Rewrite the listing below so that "GUI agent" becomes "screen assistant" everywhere, leaving all other text unchanged.

Dataset entries:

* * *

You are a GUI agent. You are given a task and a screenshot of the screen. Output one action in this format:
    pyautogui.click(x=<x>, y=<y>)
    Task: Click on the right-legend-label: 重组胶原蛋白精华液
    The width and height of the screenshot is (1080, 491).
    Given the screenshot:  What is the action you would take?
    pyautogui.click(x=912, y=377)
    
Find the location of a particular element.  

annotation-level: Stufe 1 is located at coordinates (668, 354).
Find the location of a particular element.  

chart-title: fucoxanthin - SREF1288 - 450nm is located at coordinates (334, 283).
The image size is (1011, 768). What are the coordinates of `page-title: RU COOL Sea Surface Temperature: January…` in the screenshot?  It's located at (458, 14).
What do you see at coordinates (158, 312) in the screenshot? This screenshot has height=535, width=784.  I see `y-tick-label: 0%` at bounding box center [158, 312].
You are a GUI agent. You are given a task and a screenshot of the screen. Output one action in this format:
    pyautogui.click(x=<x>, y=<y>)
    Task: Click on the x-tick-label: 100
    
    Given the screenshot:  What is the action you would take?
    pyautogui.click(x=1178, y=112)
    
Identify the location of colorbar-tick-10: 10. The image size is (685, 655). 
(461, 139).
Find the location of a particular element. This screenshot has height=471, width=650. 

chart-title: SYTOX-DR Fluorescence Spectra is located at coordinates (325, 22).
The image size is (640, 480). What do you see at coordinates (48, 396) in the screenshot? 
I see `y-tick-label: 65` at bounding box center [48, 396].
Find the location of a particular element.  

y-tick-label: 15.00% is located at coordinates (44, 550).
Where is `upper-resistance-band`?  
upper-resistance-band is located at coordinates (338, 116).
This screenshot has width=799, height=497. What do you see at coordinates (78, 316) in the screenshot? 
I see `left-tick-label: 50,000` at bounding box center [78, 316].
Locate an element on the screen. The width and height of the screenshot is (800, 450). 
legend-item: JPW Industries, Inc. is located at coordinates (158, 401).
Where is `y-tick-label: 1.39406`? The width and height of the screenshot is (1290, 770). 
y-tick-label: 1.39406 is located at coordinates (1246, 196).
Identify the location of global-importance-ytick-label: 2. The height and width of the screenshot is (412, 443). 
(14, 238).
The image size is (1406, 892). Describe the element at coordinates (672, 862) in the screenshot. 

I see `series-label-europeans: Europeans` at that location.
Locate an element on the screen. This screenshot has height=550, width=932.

* * *

> [SOLUTION FOR THIS EXERCISE]
You are a screen assistant. You are given a task and a screenshot of the screen. Output one action in this format:
    pyautogui.click(x=<x>, y=<y>)
    Task: Click on the right-legend-label: 重组胶原蛋白精华液
    The width and height of the screenshot is (1080, 491).
    Given the screenshot:  What is the action you would take?
    pyautogui.click(x=912, y=377)
    
Find the location of a particular element.  

annotation-level: Stufe 1 is located at coordinates (668, 354).
Find the location of a particular element.  

chart-title: fucoxanthin - SREF1288 - 450nm is located at coordinates (334, 283).
The image size is (1011, 768). What are the coordinates of `page-title: RU COOL Sea Surface Temperature: January…` in the screenshot?  It's located at (458, 14).
What do you see at coordinates (158, 312) in the screenshot? This screenshot has height=535, width=784.  I see `y-tick-label: 0%` at bounding box center [158, 312].
You are a screen assistant. You are given a task and a screenshot of the screen. Output one action in this format:
    pyautogui.click(x=<x>, y=<y>)
    Task: Click on the x-tick-label: 100
    
    Given the screenshot:  What is the action you would take?
    pyautogui.click(x=1178, y=112)
    
Identify the location of colorbar-tick-10: 10. The image size is (685, 655). 
(461, 139).
Find the location of a particular element. This screenshot has height=471, width=650. 

chart-title: SYTOX-DR Fluorescence Spectra is located at coordinates (325, 22).
The image size is (640, 480). What do you see at coordinates (48, 396) in the screenshot? 
I see `y-tick-label: 65` at bounding box center [48, 396].
Find the location of a particular element.  

y-tick-label: 15.00% is located at coordinates (44, 550).
Where is `upper-resistance-band`?  
upper-resistance-band is located at coordinates (338, 116).
This screenshot has width=799, height=497. What do you see at coordinates (78, 316) in the screenshot? 
I see `left-tick-label: 50,000` at bounding box center [78, 316].
Locate an element on the screen. The width and height of the screenshot is (800, 450). 
legend-item: JPW Industries, Inc. is located at coordinates (158, 401).
Where is `y-tick-label: 1.39406`? The width and height of the screenshot is (1290, 770). 
y-tick-label: 1.39406 is located at coordinates (1246, 196).
Identify the location of global-importance-ytick-label: 2. The height and width of the screenshot is (412, 443). 
(14, 238).
The image size is (1406, 892). Describe the element at coordinates (672, 862) in the screenshot. 

I see `series-label-europeans: Europeans` at that location.
Locate an element on the screen. This screenshot has height=550, width=932.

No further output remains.